Pasta “Bolognese”. Your favorite comfort foods can be veg’d out, too. Substitute the meat in your sauce with mushrooms and the pasta for spaghetti squash, and you’ll lower the carb count and increase the nutrition. Go gourmet with this recipe, and impress everyone – even the meat-lovers.
For those of us who want to try vegetarian but worry about missing our favorite foods, there are a number of brands that market meatless mockups of foods like breakfast sausages, burger patties, “chicken” nuggets, and, yes, bacon!
Gardenburger. Found on many restaurant menus, this burger patty, made with mostly grains, mushrooms, and cheese, comes in a variety of flavors like black bean chipotle, portabella, sun-dried tomato basil, and veggie medley.
Boca. In stock in supermarkets across the country, this popular brand offers meatless burgers, “chick’n” patties and nuggets, ground (meatless) crumbles, and breakfast links made with soy protein.
Morningstar Farms. From meatless patties, “chik’n” patties, nuggets, and wings, hot dogs, meatballs, ribs, breakfast links, and even veggie bacon, this brand makes practically everything anyone could ask for out of a soy protein and wheat gluten base.

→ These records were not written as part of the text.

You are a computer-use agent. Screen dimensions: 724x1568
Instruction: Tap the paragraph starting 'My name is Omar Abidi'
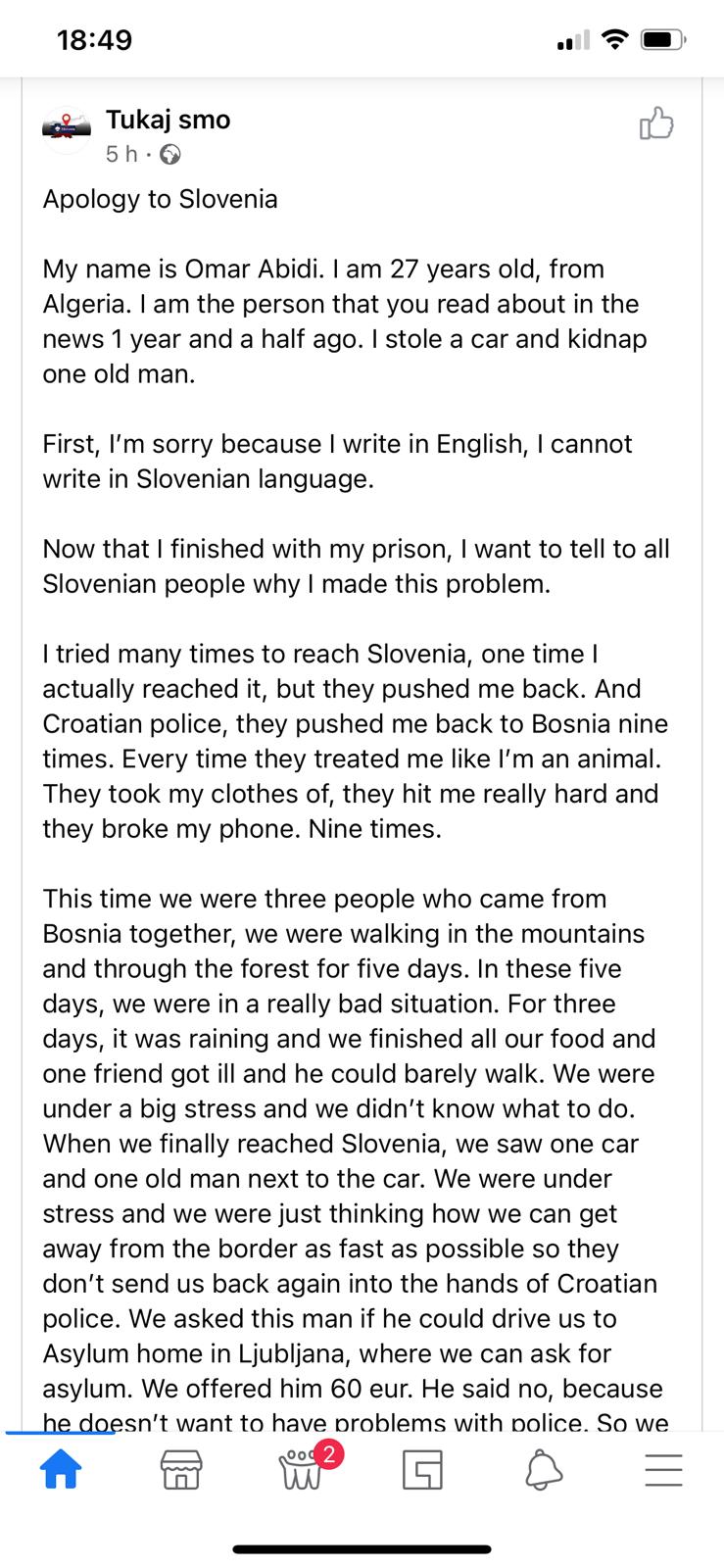coord(345,321)
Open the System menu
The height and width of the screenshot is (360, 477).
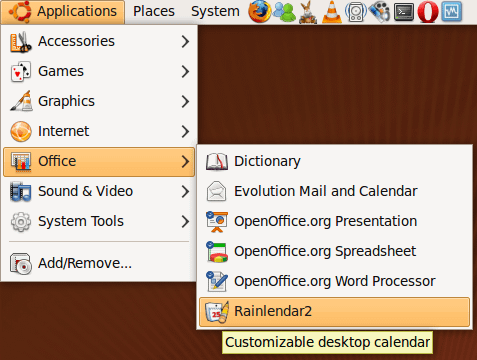click(x=215, y=12)
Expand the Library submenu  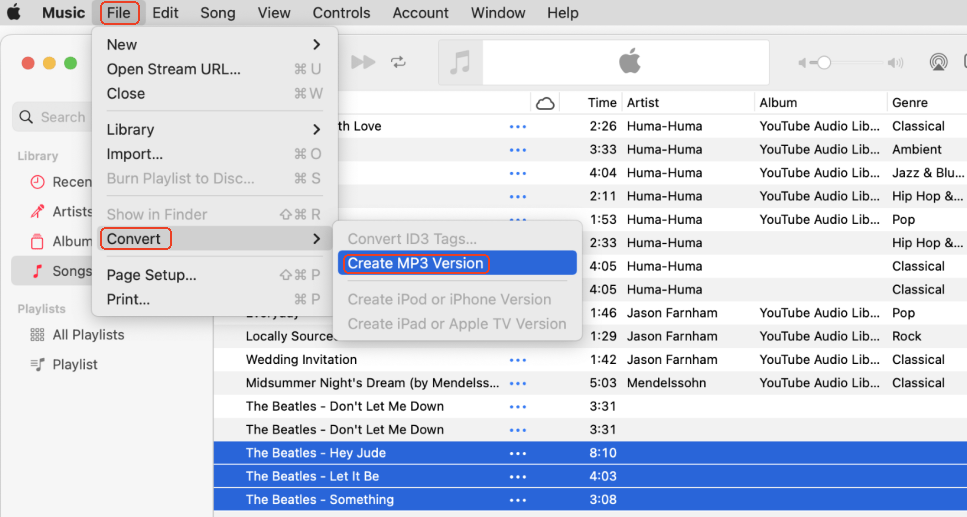316,130
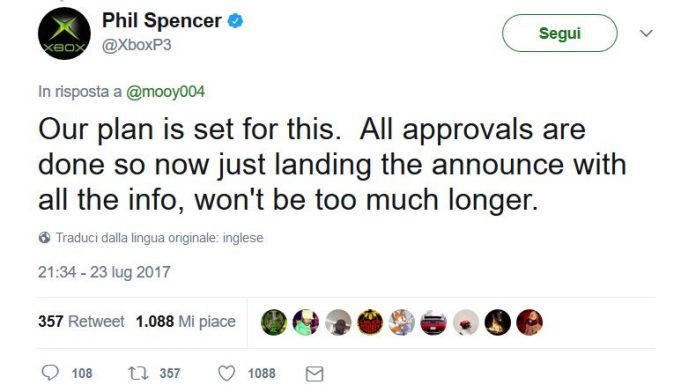
Task: View the 1.088 Mi piace list
Action: (x=186, y=321)
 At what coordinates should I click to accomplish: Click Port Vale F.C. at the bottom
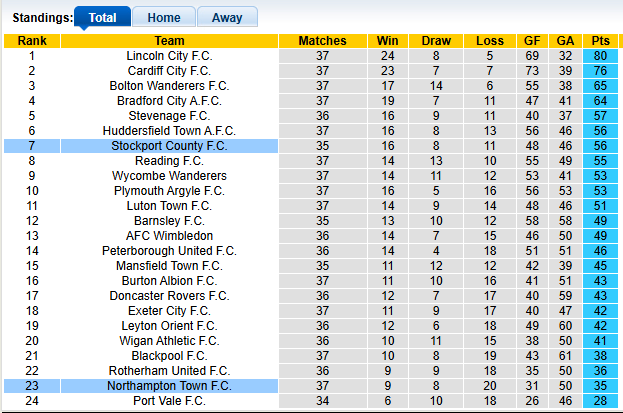click(x=169, y=401)
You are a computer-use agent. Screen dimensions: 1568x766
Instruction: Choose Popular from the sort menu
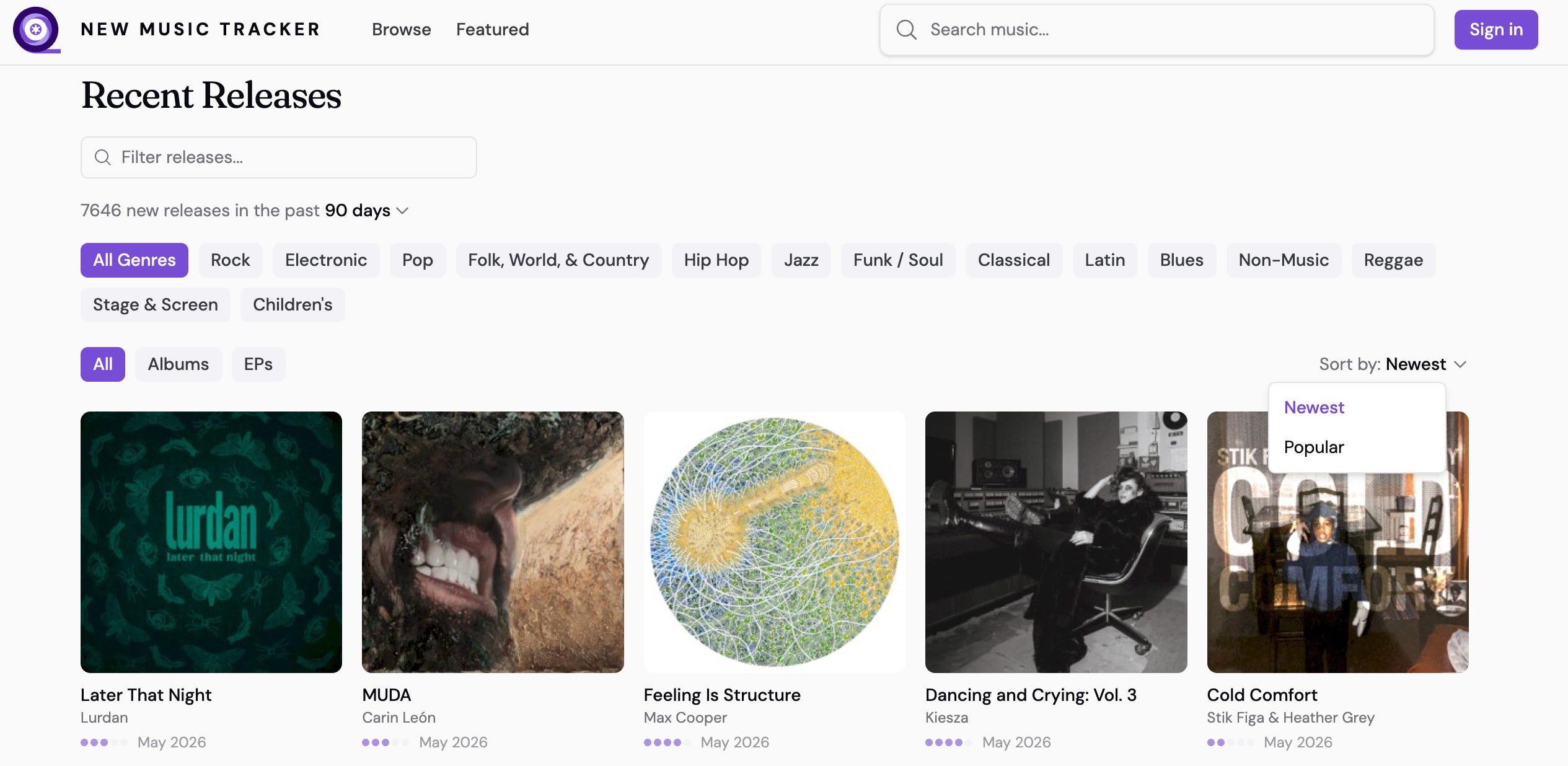click(x=1314, y=447)

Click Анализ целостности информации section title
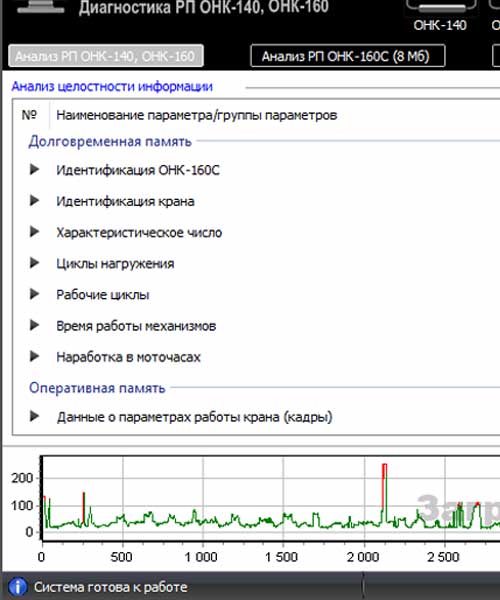pos(112,86)
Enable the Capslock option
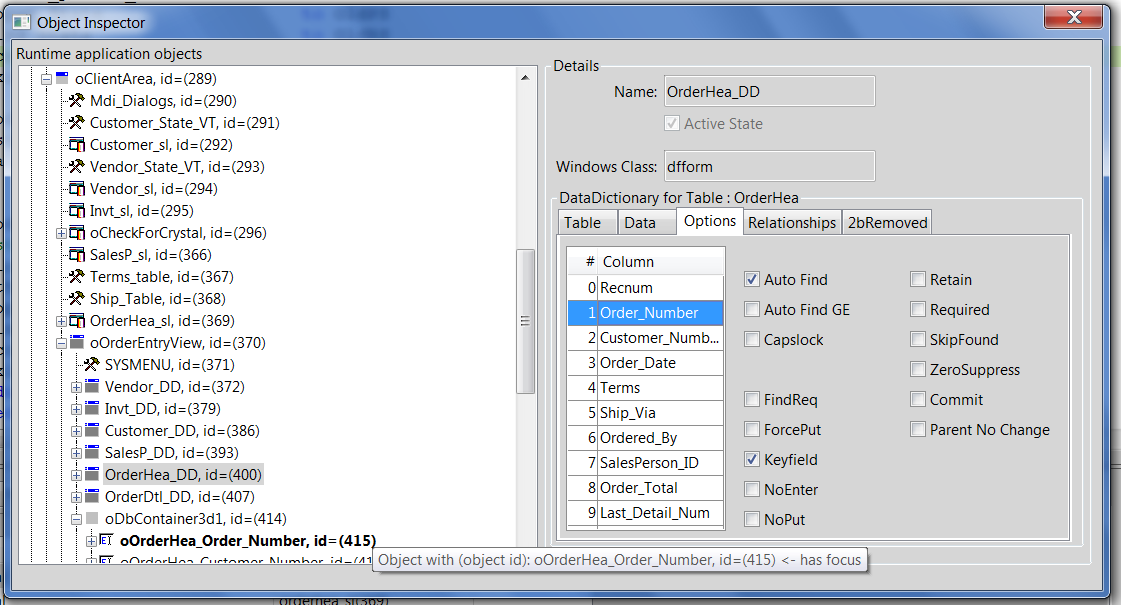The width and height of the screenshot is (1121, 605). click(752, 340)
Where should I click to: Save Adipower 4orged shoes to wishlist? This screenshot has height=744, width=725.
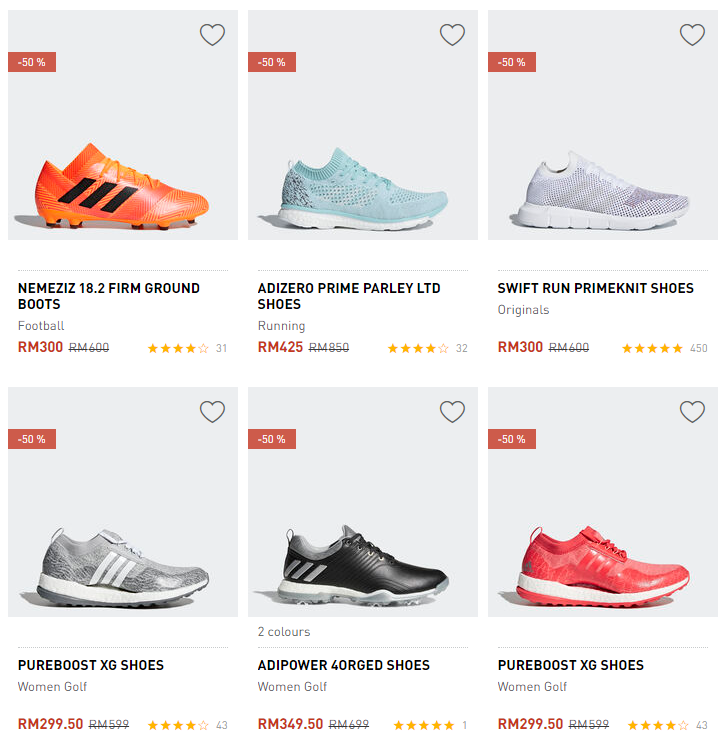pyautogui.click(x=452, y=412)
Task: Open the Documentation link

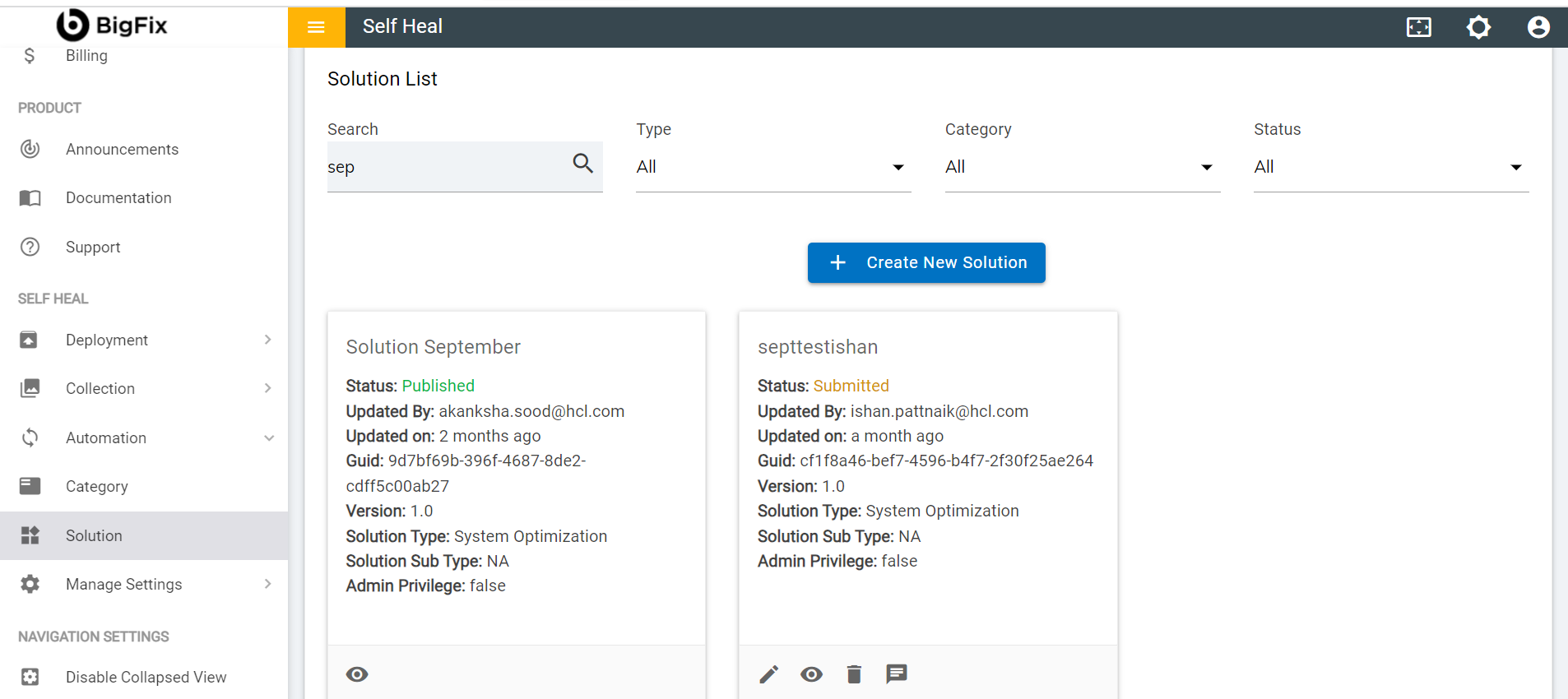Action: tap(118, 197)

Amy’s. A purveyor of pre-prepared vegetarian meals, Amy’s uses no meat, fish, poultry, or eggs in any of their products. Many items are also organic – everything from bowls, wraps, burritos, soups, chili, sauces, salsas, and desserts.
While convenient and sometimes tasty, be aware that many of these products are also heavily processed, which means you may find unfamiliar, scientific-sounding ingredients on the labels, and high levels of sodium – up to 20% of the daily recommended amount – in just one serving. So be sure to always read labels before purchasing, or simply go for whole foods that don’t need labels at all.
The great thing about changing your diet is that you don’t have to go all-in if you don’t want to. Many people participate in “Meatless Mondays,” a movement created to get people to eat more fruits and vegetables but also to bring awareness to how healthy and delicious going meat-free can be. Just a day or a few days per week can make a big difference in so many ways, so feel free to veg out!